Murdock, who developed the Lake Sherwood luxury community near Thousand Oaks, approached Ventura County Supervisor Judy Mikels in December “wanting to help those in need in the county he calls home,” she said at a Board of Supervisors meeting Tuesday.
Mikels met with Murdock two weeks ago and said staffers from his Castle & Cooke real estate company were working on the idea.
“He’s willing to support most of this project,” Mikels said.
Murdock, who lives in Lake Sherwood, could not be reached for comment Wednesday.
Dole has headquarters in Westlake Village, in Los Angeles County.
Although the size and cost of the project are not determined, Supervisor Kathy Long said “it’s potentially priceless for the hundreds of people who could be served.”
On Tuesday, supervisors established a group of county staff members to coordinate the project with Murdock and the Area Housing Authority of the County of Ventura.
The nonprofit agency manages two mental-health housing facilities that it built on county property along Lewis Road near Cal State Channel Islands.
“What Mr. Murdock brings to the table at this point is predevelopment financing,” said Douglas Tapking, executive director of the authority. “He wants to make an impact and make it reasonably fast.”
As envisioned, the facility would provide up to 200 one-, two- and three-bedroom units for victims of domestic violence and young adults removed from the foster care system when they turn 18.
It would be built on nine acres leased from the county near the River-Dwellers Aid Innercity Network homeless shelter and the Casa Pacifica emergency shelter for abused and emotionally disturbed children.
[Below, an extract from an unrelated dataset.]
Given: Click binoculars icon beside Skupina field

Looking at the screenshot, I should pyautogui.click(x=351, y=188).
The county studied the site two years ago for possible development but decided not to go ahead because there was no source of construction funding or potential operator, according to a letter from Long and Mikels to the board.
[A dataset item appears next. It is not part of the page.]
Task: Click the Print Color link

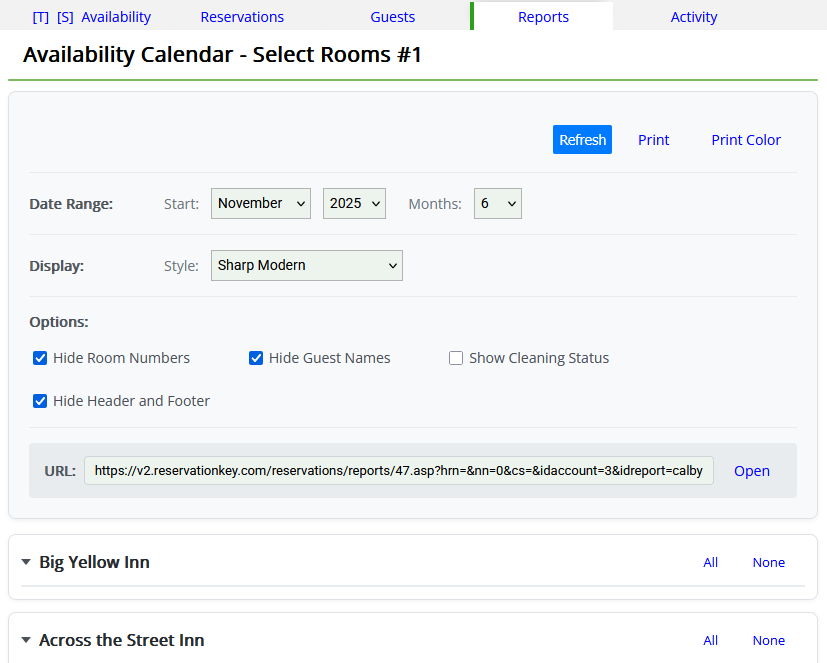Action: tap(746, 140)
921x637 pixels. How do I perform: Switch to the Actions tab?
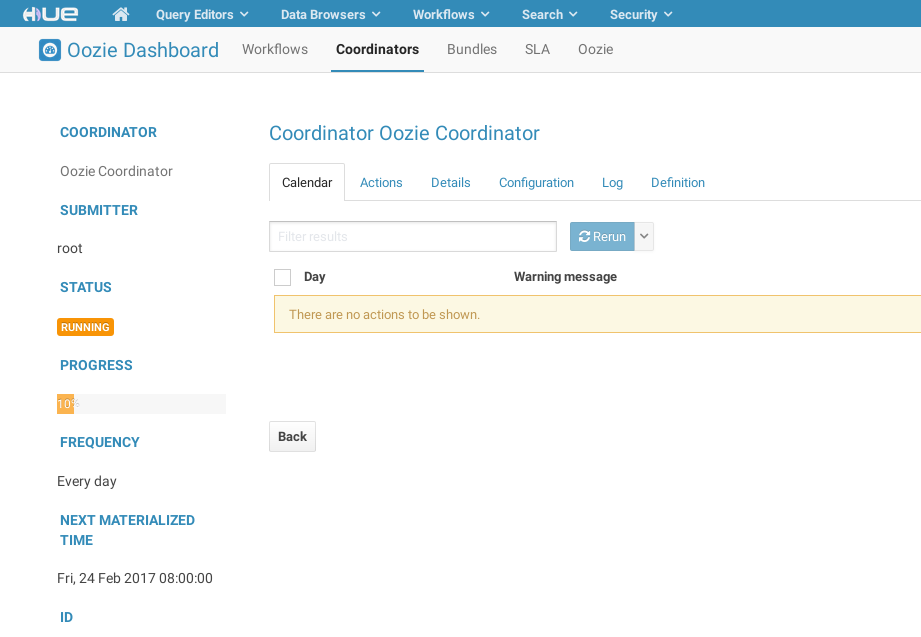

Tapking said Murdock walked into the housing authority’s Newbury Park office unannounced last month and said he wanted to provide affordable housing for the disadvantaged. About a week later, agency staff members took Murdock on tours of agency facilities in Thousand Oaks and the site on Lewis Road.
“We were so excited to see this guy step up to the plate at a time when the federal government is retreating and the state and local budgets are down. We were very impressed,” Tapking said. Murdock’s staff is helping the nonprofit agency meet a July 22 deadline to apply for a state tax credit for 57 units of additional mental-health housing at Lewis Road. If granted, Murdock said he planned to buy the credits, which would provide about $5 million in direct financing for the project.
Steve Bennett, chairman of the Board of Supervisors, cautioned colleagues not to create a facility or program that could not be sustained financially.
“This is Mr. Murdock’s project, Mr. Murdock’s pocketbook,” Mikels said.
Murdock will help set up a nonprofit board to oversee the development, she added.